Толкование необходимо, так как окружающий мир в народном сознании предстает в виде семиозиса. Знаковость мира – фундаментальная черта мифологической картины мира. Апофеозом знаковости в романе предстает молельное дерево, которое дает герою ответ на вопрос: вступать или не вступать в колхоз: Тогда он одним сильным качком вытащил топор из ствола и снова его вонзил в дерево.

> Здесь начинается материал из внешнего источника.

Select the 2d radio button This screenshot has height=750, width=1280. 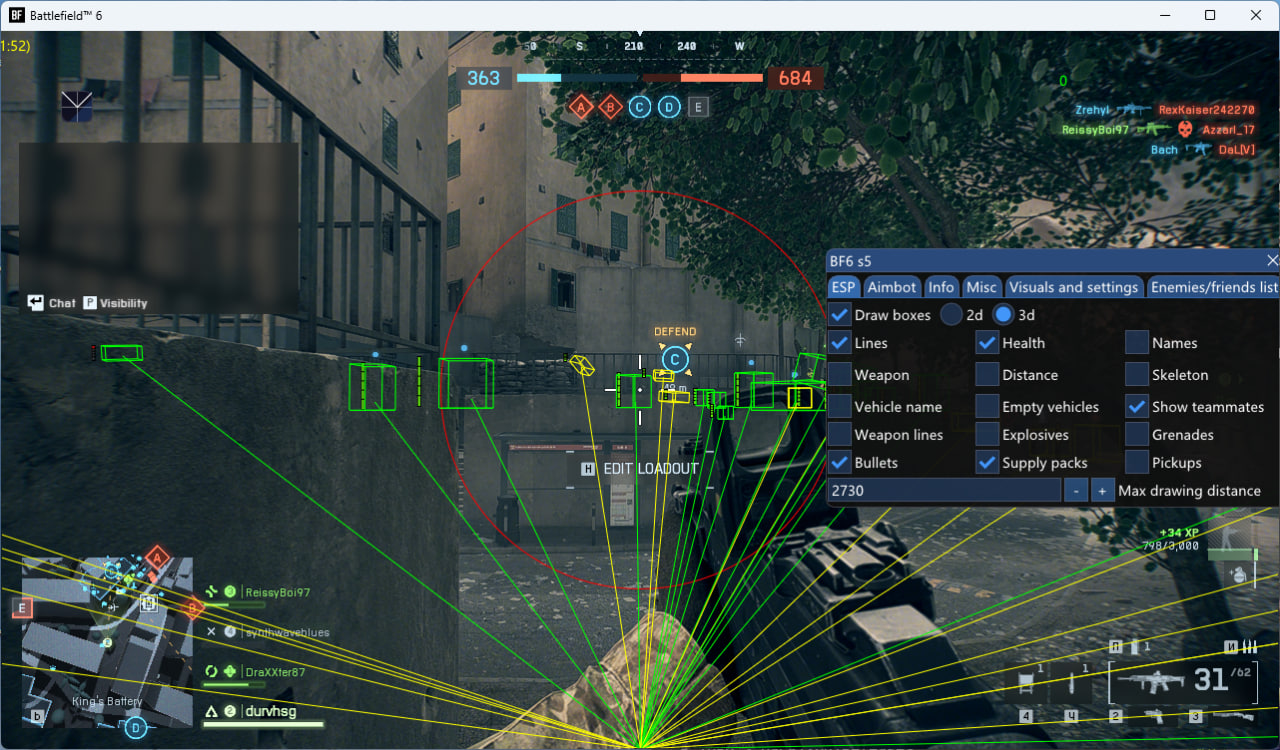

– Кум-хоззз – прозвенел ствол и, как легкий, смиренный выдох, замолк в бесконечном небе. Старик растерялся. Он ожидал более сложного, более загадочного ответа божества, которое надо было бы еще толковать и толковать, а это было слишком ясно и потому страшно. Старик вытащил топор и снова ударил по стволу.
– Кум-хоззз – прозвенело дерево печально и внятно.
– И ты туда же?! – взревел старый Хабуг и, вытащив топор, в ярости стал бить и бить по стволу обухом.
– Кум-хоз! Кумзхоз! Кум-хоз! – волнами прокатывалось по телу старого дерева (1, 158). В этом примере ироническая окраска текста достигается и токованием, и трасференцией (кумхоз вместо колхоз), и повтором.
Еще более показательный пример повтора: Абхазский ансамбль песен и плясок уже гремел по всему Закавказью, а позже прогремел в Москве, и даже, говорят, выступал в Лондоне, хотя неизвестно, прогремел он там или нет (1, 209). В первом употреблении выделенный глагол звучит нейтрально, во втором – уже содержится намек на иронию, в третьем – явная ирония.
Таким образом, оба начала, их единство (эпический нарратив и ироническая модальность) составляют доминантную черту индивидуального стиля и образа автора в сатирической прозе Искандера.
Примечания
- Искандер Ф. Софичка // Искандер Ф. Ласточкино гнездо : Проза. Поэзия. Публицистика. М., 1999. С. 341–342.
- Искандер Ф. Сандро из Чегема : роман : в 2 т. М., 1991. Кн. 1. С. 7. Далее ссылки в тексте приводятся на это издание с указанием тома и страниц в скобках.
- Искандер Ф. Человек и его окрестности : роман. М., 1993. С. 255.